__PROBLEM REQUIREMENTS__.
Give a verbatim quotation of every record.

(Records excerpted from a collection)
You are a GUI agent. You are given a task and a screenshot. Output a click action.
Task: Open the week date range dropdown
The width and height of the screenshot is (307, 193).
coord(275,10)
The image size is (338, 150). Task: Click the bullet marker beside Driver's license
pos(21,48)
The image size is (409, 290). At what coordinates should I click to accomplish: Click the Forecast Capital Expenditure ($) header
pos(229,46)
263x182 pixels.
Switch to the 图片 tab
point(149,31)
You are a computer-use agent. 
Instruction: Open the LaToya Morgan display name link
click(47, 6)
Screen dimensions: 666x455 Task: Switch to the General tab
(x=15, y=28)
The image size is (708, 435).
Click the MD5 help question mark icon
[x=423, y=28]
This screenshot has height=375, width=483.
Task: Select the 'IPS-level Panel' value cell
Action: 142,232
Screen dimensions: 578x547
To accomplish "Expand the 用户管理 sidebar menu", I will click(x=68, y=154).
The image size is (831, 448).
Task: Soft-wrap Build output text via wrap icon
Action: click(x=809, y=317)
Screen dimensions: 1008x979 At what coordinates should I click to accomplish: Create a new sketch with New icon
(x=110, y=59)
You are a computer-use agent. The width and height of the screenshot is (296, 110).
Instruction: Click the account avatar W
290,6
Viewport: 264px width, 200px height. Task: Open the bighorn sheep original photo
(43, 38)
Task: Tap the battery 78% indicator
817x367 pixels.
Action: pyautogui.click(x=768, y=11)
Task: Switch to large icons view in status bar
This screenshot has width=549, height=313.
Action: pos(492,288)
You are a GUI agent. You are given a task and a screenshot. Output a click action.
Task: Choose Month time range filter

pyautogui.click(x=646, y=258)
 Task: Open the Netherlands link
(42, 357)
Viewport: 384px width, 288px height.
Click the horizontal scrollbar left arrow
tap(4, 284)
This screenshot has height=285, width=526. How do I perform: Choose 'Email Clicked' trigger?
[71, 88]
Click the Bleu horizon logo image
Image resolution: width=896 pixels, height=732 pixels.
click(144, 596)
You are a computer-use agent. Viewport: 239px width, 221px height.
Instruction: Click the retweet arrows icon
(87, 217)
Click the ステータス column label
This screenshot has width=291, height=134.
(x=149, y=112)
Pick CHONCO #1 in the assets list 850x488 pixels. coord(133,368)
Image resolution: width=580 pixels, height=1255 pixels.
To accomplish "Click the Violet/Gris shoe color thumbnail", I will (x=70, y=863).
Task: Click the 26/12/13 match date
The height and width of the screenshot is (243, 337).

__RESPONSE TO THIS TASK__.
You are a GUI agent. You are given a task and a screenshot. Output a click action.
Task: Open the week date range dropdown
The width and height of the screenshot is (307, 193).
coord(275,10)
The image size is (338, 150). Task: Click the bullet marker beside Driver's license
pos(21,48)
The image size is (409, 290). At what coordinates should I click to accomplish: Click the Forecast Capital Expenditure ($) header
pos(229,46)
263x182 pixels.
Switch to the 图片 tab
point(149,31)
You are a computer-use agent. 
Instruction: Open the LaToya Morgan display name link
click(47, 6)
Screen dimensions: 666x455 Task: Switch to the General tab
(x=15, y=28)
The image size is (708, 435).
Click the MD5 help question mark icon
[x=423, y=28]
This screenshot has height=375, width=483.
Task: Select the 'IPS-level Panel' value cell
Action: 142,232
Screen dimensions: 578x547
To accomplish "Expand the 用户管理 sidebar menu", I will click(x=68, y=154).
The image size is (831, 448).
Task: Soft-wrap Build output text via wrap icon
Action: click(x=809, y=317)
Screen dimensions: 1008x979 At what coordinates should I click to accomplish: Create a new sketch with New icon
(x=110, y=59)
You are a computer-use agent. The width and height of the screenshot is (296, 110).
Instruction: Click the account avatar W
290,6
Viewport: 264px width, 200px height. Task: Open the bighorn sheep original photo
(43, 38)
Task: Tap the battery 78% indicator
817x367 pixels.
Action: pyautogui.click(x=768, y=11)
Task: Switch to large icons view in status bar
This screenshot has width=549, height=313.
Action: pos(492,288)
You are a GUI agent. You are given a task and a screenshot. Output a click action.
Task: Choose Month time range filter

pyautogui.click(x=646, y=258)
 Task: Open the Netherlands link
(42, 357)
Viewport: 384px width, 288px height.
Click the horizontal scrollbar left arrow
tap(4, 284)
This screenshot has height=285, width=526. How do I perform: Choose 'Email Clicked' trigger?
[71, 88]
Click the Bleu horizon logo image
Image resolution: width=896 pixels, height=732 pixels.
click(144, 596)
You are a computer-use agent. Viewport: 239px width, 221px height.
Instruction: Click the retweet arrows icon
(87, 217)
Click the ステータス column label
This screenshot has width=291, height=134.
(x=149, y=112)
Pick CHONCO #1 in the assets list 850x488 pixels. coord(133,368)
Image resolution: width=580 pixels, height=1255 pixels.
To accomplish "Click the Violet/Gris shoe color thumbnail", I will (x=70, y=863).
Task: Click the 26/12/13 match date
The height and width of the screenshot is (243, 337).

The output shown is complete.